Article by Phil Berg of AOL Autos
Television images of cars being T-boned at intersections are impossible for viewers to ignore. That’s great news for shows such as ABC’s Good Morning America, which aired such video a few weeks ago in a story about the auto insurance industry’s study claiming automated “red light cameras” saved lives. These devices activate if a vehicle enters an intersection when the traffic light turns red, record the license plate, and mail the vehicle owner a citation with a substantial fine. A percentage of the proceeds from each ticket goes to private companies who sell the devices to local governments and then operate the devices. This percentage is typically one-third of the ticket revenue, which can annually total $1 million even in small municipalities.
In reality, however, the incidences of cars speeding through intersections when the light is red is rare; just two percent of all highway fatalities occur during red lights in intersections, according to the National Highway Transportation Safety Administration. Fewer are caused by cars intentionally running red lights.
This small slice of traffic enforcement, though, is creating big headlines. There is a fervor in many state legislatures and in regional referendums to ban “red light cameras”. The reason is that in some cases the devices seem to cause an increase in accidents at intersections.
How’s that? Most of the cars ticketed by the “red light cameras” are those that entered the intersection when the light was yellow and on the verge of turning red, many state legislators from Washington state to Florida have discovered. When motorists fear a photo ticket in these intersections, they tend to slam on their brakes, increasing the number of rear-end collisions, and possibly deaths.

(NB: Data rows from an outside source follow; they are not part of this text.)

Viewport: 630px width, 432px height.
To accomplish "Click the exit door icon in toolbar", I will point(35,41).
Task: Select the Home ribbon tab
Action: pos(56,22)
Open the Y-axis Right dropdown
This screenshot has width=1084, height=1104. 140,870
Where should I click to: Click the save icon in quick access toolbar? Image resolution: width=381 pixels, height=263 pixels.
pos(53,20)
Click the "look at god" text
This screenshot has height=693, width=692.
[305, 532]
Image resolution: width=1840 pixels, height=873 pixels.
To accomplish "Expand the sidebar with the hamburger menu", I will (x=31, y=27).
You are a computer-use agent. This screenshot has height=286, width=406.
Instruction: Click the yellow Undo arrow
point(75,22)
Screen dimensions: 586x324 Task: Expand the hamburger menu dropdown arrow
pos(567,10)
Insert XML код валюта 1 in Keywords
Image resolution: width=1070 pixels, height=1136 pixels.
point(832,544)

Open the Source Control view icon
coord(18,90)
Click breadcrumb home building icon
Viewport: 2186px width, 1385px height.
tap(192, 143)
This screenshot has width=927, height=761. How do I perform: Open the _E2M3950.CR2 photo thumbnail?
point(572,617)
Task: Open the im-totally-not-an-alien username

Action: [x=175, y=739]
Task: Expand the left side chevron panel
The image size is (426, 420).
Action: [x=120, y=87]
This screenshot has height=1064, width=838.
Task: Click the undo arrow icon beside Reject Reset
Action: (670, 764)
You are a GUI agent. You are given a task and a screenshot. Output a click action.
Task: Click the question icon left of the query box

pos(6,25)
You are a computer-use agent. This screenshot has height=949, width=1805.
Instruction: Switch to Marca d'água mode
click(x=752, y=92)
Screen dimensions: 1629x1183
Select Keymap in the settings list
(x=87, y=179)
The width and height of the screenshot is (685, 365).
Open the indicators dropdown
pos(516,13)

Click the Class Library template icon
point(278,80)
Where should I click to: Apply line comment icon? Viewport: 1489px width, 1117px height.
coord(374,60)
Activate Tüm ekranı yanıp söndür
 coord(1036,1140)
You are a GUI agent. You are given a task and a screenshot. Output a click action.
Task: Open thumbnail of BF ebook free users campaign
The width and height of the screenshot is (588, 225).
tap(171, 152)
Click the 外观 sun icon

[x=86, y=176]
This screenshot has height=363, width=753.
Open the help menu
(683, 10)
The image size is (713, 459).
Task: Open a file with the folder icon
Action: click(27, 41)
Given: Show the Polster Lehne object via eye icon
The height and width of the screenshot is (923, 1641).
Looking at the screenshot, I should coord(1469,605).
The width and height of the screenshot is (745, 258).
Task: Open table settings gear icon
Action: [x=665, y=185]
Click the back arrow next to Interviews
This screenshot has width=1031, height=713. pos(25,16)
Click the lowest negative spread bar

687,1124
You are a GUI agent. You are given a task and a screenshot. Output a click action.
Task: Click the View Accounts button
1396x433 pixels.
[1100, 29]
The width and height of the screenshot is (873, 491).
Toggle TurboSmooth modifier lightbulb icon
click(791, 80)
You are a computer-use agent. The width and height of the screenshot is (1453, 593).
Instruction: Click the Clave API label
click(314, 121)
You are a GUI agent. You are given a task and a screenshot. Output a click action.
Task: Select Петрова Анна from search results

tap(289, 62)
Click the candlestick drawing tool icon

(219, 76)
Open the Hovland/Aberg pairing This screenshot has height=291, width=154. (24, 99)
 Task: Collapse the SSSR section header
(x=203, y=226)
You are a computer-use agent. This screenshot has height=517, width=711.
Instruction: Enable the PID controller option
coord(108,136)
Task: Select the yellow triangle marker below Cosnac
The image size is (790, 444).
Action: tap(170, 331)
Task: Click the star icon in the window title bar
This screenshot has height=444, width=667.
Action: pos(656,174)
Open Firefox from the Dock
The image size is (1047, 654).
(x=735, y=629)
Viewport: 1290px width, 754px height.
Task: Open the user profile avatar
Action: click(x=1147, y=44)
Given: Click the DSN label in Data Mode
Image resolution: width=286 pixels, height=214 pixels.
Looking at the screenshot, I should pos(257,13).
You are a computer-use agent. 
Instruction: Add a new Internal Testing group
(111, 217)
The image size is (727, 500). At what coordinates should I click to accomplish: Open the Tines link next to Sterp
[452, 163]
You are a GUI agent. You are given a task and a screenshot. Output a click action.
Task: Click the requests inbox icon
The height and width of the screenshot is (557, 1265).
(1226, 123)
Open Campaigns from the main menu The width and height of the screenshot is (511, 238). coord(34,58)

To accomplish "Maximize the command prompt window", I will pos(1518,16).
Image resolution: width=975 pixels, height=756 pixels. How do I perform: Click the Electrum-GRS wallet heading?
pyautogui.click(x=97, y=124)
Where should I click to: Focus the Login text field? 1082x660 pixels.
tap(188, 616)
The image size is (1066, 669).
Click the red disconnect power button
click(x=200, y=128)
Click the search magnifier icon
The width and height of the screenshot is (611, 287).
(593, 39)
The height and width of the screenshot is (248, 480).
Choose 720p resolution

The state of California suggests that yellow light duration be no shorter than 4.2 seconds, while the national highway constructors industry says 3.8 seconds should be the shortest duration. Texas requires 4.7-second yellow lights on roads with speeds of 50 mph and higher. However, yellow lights in intersections equipped with “red light cameras” are often set to last only 3 seconds, according to data from court cases. In one recent case in Glassboro, New Jersey, a motorist who had been issued a ticket discovered that the yellow light duration was only 3 seconds, while New Jersey law says that the minimum yellow light time must be 4 seconds. As a result, a reported 12,000 tickets worth $1 million were thrown out.